Glenglassaugh 1984. QOTM. Edition VII. 70cl. 53.8%.

Colour: Mahogany

Nose: There is plenty of sherry character but it is quite soft and not overpowering, instead it lets quite a lot of elegant fruit character come through. There are some gunflints and earthiness but it is more on forest mulch and wet leaves rather than off notes, it provides a little muscle I feel. Its very well balanced with the sherry, it wears its strength quite lightly, there is almost no nose prickle. More notes of sultanas, aged brandy and tobacco, then some figs and fresh banana bread with a lovely hint of walnuts and maple syrup. Water seems to magnify its forest flora and leafy characters, just like that earthy fresh smell when you walk through the woods after heavy rain. Delicate rancio and spice aromas also.

Palate: The palate is still quite soft but the sherry is a little more apparent and tannic now, some more lovely nutty characters, hazelnuts and pecans. Its surprisingly clean really, I was expecting some sulphur but I really can’t find any. Its just on the brink of too heavy for me but it treads the line so delicately that I find it really quite entertaining. More fig rolls and syrupy characters, now comes lots of dark chocolate, like a sponge cake or something. Lets see how it swims. More soft fruitiness, old pipe tobacco, dry and delicate spiciness with a little walnut oil. Some quite determined notes of aged balsamico and more meatiness than when neat.

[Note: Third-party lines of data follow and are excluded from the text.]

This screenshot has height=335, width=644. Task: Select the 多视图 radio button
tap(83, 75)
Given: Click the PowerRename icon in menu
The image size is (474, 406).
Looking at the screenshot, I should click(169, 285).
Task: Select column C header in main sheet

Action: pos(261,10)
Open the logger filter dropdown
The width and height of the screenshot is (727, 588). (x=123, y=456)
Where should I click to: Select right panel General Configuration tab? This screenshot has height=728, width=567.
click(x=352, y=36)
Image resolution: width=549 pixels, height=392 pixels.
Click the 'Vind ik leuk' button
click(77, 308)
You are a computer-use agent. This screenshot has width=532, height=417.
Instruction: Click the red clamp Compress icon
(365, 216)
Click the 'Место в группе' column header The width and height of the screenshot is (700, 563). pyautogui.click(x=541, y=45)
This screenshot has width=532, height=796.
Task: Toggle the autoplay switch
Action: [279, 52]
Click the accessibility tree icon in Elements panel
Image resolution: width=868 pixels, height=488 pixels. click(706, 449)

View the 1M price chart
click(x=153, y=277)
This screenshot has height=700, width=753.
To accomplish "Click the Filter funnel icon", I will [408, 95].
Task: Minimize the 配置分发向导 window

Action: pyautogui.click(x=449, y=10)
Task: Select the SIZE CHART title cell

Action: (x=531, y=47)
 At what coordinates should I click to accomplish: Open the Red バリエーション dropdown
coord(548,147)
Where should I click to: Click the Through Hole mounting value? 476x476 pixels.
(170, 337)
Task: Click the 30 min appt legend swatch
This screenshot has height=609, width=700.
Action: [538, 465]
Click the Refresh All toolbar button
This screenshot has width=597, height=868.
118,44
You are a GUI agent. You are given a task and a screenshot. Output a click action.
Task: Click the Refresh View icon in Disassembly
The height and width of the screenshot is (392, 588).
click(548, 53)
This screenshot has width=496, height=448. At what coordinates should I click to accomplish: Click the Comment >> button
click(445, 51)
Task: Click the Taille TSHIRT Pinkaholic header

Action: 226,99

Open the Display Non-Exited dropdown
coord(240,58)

Finish: Long, clean and retaining that moreish flinty stewed fruity combo, still has lovely poise.

Comments: Its been a long time since I tried this whisky and its much better than I remember. I really like how it just wavers on the line of being too chunky and heavy and every time you think its going to topple over it moves back and throws something fresh at you. I think its really classy stuff and the best Glenglassaugh I’ve had in a long time.

Score: 89/100

David likes to pour his drams in arty black and white in order to lend his whiskies a certain aura of decadence.

Despite the Earl Grey being closed now (rip) David is still busy traveling around the north of England and frequently to Scotland, promoting his Whiskies. He has one of the healthiest attitudes to whisky I’ve ever encountered in a merchant in that he has genuine passion but without any clouding sense of snobbery attached. If you happen to visit his stand at one one of the many shows in England at which he exhibits or attend one of his terminally laid back tastings, you will be encouraged not only to try many delicious drams but also to contribute to, ask and opine about what you are drinking. David’s strength has always been to let the whiskies do the talking first and foremost, he believes in education and face to face contact with his customers and this attitude of honest and straight talking has kept him and his whiskies on safe ground. If you get a chance to visit his shop it is well worth it, just as it is if you take the time to meet him and sample his wares on one of his regular pilgrimages to Islay, especially during the festival when he is the only independent bottler to provide a festival bottling.

One of David's finest finds, the infamous 'Blacksmith's Bowmore'.

Bowmore 1991. QOTM. Edition XVIII. 70cl. 57.7%. Fresh Sherry Hoggie.

Colour: Amber

Nose: Its striking how this resembles a completely different older style of Bowmore than the stuff that preceded it by only a couple of years or so. Its so clean and fresh with some gorgeous, understated tropical fruits. The sherry is present but its so fruity and light, it has completely integrated itself with the house style of the distillery. Really coastal and vibrant, light citrus, fresh oysters, brine, tar and fishnets, just lovely. Some beautiful peat oils also, the nose is amazingly soft and outspoken for the strength. Now orange blossom and marmalade with yet more fruit, guavas and mangos, amazingly there is also still a hint of malt under all that, a dusty, smoky maltiness. After a while it becomes slightly mentholated as well. Water makes the nose brighter, fresher and more mentholated.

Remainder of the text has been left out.